James Axler – Deathlands 27 – Ground Zero

And closer to the baron and Emma.

There was no sign of life in any of the rooms, except for the last of them.

Jak had thrown open a tall door, sending it crashing back onto its hinges. He coughed as the movement sent up a cloud of fine gray dust.

The room was much bigger than the others, with a high vaulted roof in black and white. It was filled with dozens of wooden carvings, all brightly painted, looking like parts of roots or branches that had been cut and polished and then covered in layers of startling colors.

A hammock was suspended between two of the taller sculptures, and the noise of Jak’s entrance woke the occupant, an unbelievably ancient man in filthy clothes, with a ragged beard and a mane of long, matted hair.

“Who in the name of the mips of Beelzebub are you?” squawked a high, cracked, angry voice.

“How get to ground and baron’s zoo?” Jak asked.

“Why do.” Venomous little eyes focused on the teenager. “You’re a poxy mutie runt!”

Jak suddenly noticed a narrow iron staircase that spiraled down from the far corner of the room. Without any hesitation he ran through the room, leaving footprints in the dust, past the hammock, to the top of the stairs.

“You’ve not seen my collection, you snow-top bastard! First visitor in a year or more and you don’t wait to-”

The vituperative anger drifted into silence behind Jak as he raced around the dizzy staircase, emerging through a creaking door at the bottom to find himself behind a huge moth-eaten tapestry. The light was poor, but Jak’s night sight was preternaturally sharp, and he could see that the wall-hanging showed a handsome youth swooning away as he was attacked by a pack of hunting dogs, while an elegant woman with a bow looked down at his distress with an expression of vicious sensuality.

Jak cautiously looked around the corner of the tapestry, seeing that he was in a wide passage with torches flickering in all sconces.

He recognized it from his previous visit to the mutie collection, knowing that only one door now separated him from Emma and the baron.

RYAN HAD LED Doc and J.B. back down the flight of stairs that had brought them up to the third floor of the mansion.
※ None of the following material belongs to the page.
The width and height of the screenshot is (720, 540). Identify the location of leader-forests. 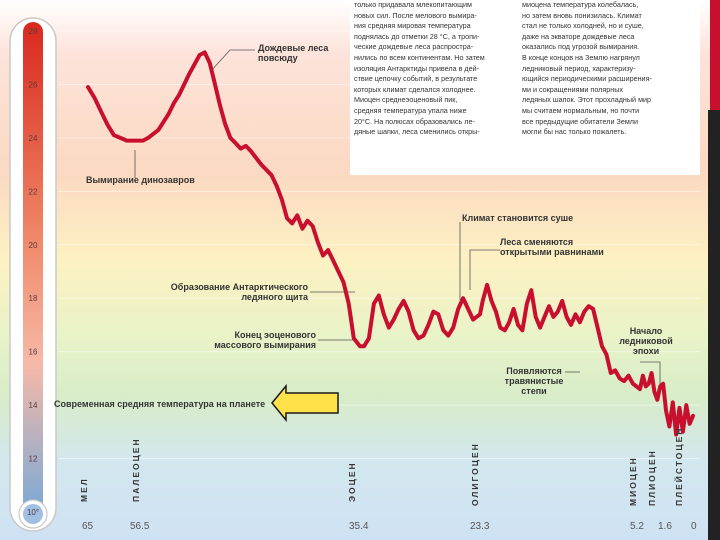
(484, 270).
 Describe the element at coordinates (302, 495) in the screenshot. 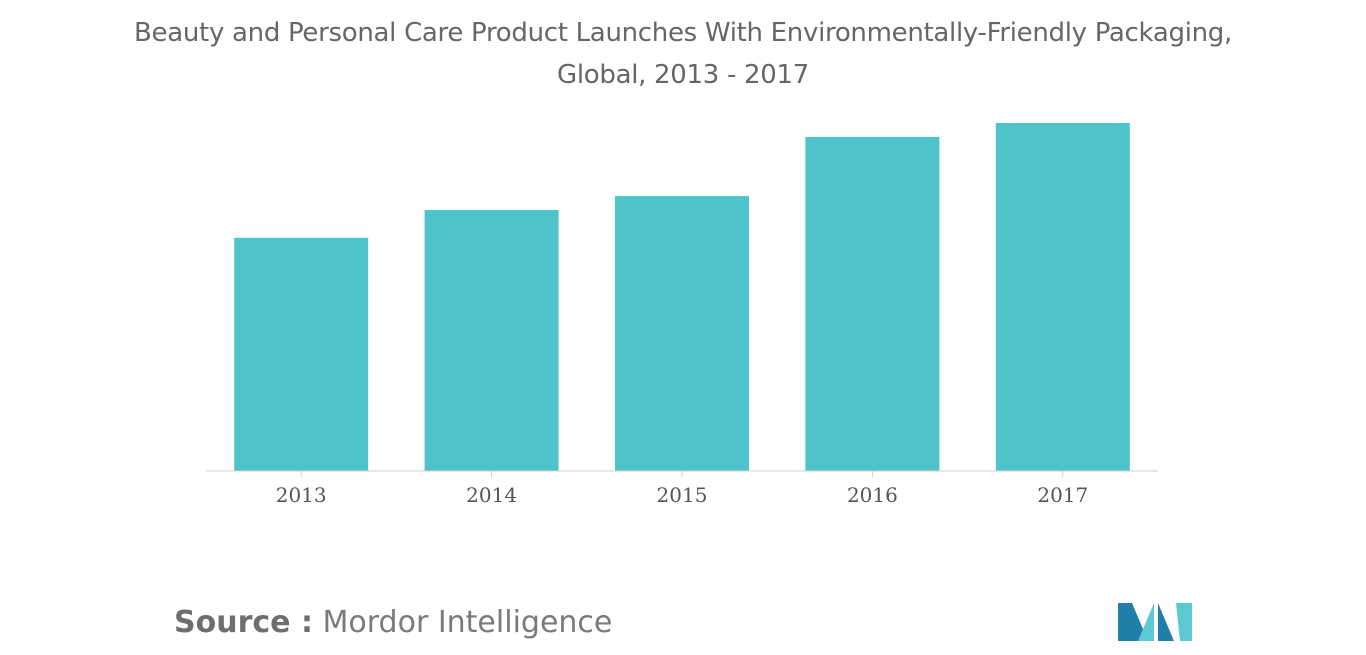

I see `x-tick-label-2013: 2013` at that location.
He turned to his right and headed for the main stairs that would bring them to the first floor and give them access to the part of the ville that housed the mutie collection.
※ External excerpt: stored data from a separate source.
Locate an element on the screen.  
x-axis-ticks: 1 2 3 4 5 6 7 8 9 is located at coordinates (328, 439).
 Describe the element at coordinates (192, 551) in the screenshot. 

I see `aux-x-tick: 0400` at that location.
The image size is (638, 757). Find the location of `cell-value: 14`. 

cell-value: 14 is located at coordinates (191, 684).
A tall plump sec man appeared at the far end of the corridor, hastily pulling on his green jacket. As soon as he saw the three outlanders moving fast toward him, he yelped and bolted back around the corner like a startled rabbit. There wasn’t much time for a clear shot at him, but there was no longer any point in needlessly killing anyone.
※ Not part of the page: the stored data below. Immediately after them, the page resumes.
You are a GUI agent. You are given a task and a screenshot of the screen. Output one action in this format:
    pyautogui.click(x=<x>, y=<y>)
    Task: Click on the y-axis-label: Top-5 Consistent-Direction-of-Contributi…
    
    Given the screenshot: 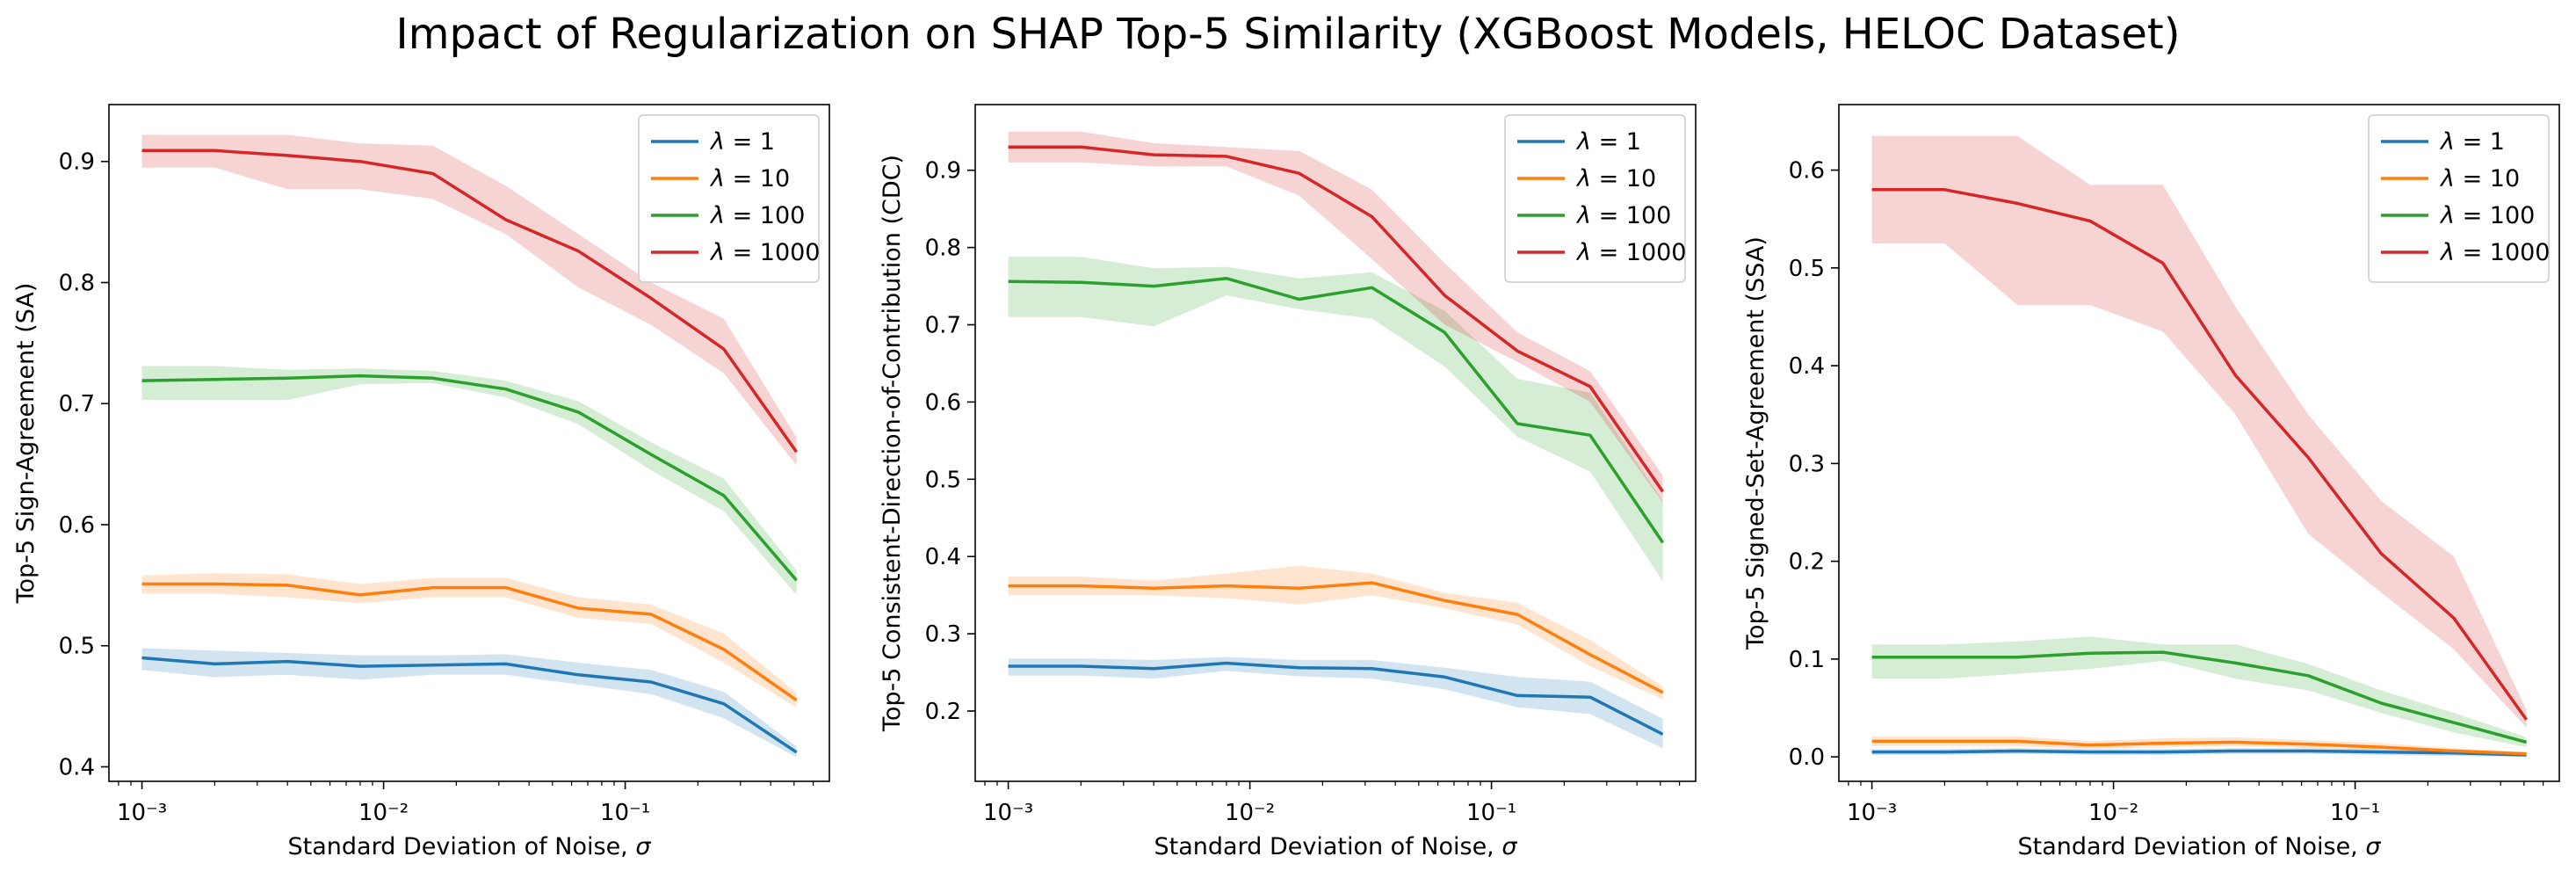 What is the action you would take?
    pyautogui.click(x=892, y=444)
They’d sprung Jak, and Ryan had the strong feeling that events were now moving inexorably toward their ending, going faster and faster, like the progress of a lethal rad cancer. He doubted that the race would still be being run by dawn.

There was nobody around the stairs to the dining room, and Ryan paused a moment, halfway down, the short hairs prickling at his nape.

“We got someone.” he began warningly, when a musket fired from above and behind them.

The ball thudded into the rounded oak balustrade, eight inches from his left hand, stripping away a long splinter of white wood. Ryan spun, seeing the giveaway cloud of black powder smoke hanging in the air, a yard from the top of the wide staircase. He had the SIG-Sauer already drawn, and he aimed and fired as part of the same lightning reflex.

He heard a yell of pain and a body falling to the floor, and a musket clattered down the stairs, sliding all the way to the bottom.

As Ryan turned back, moving toward the dining room, Joaquin appeared by the door that led through to the rear of the ville. He was holding a machine pistol in his right hand and had two men with him, both armed with the old cap-and-ball revolvers.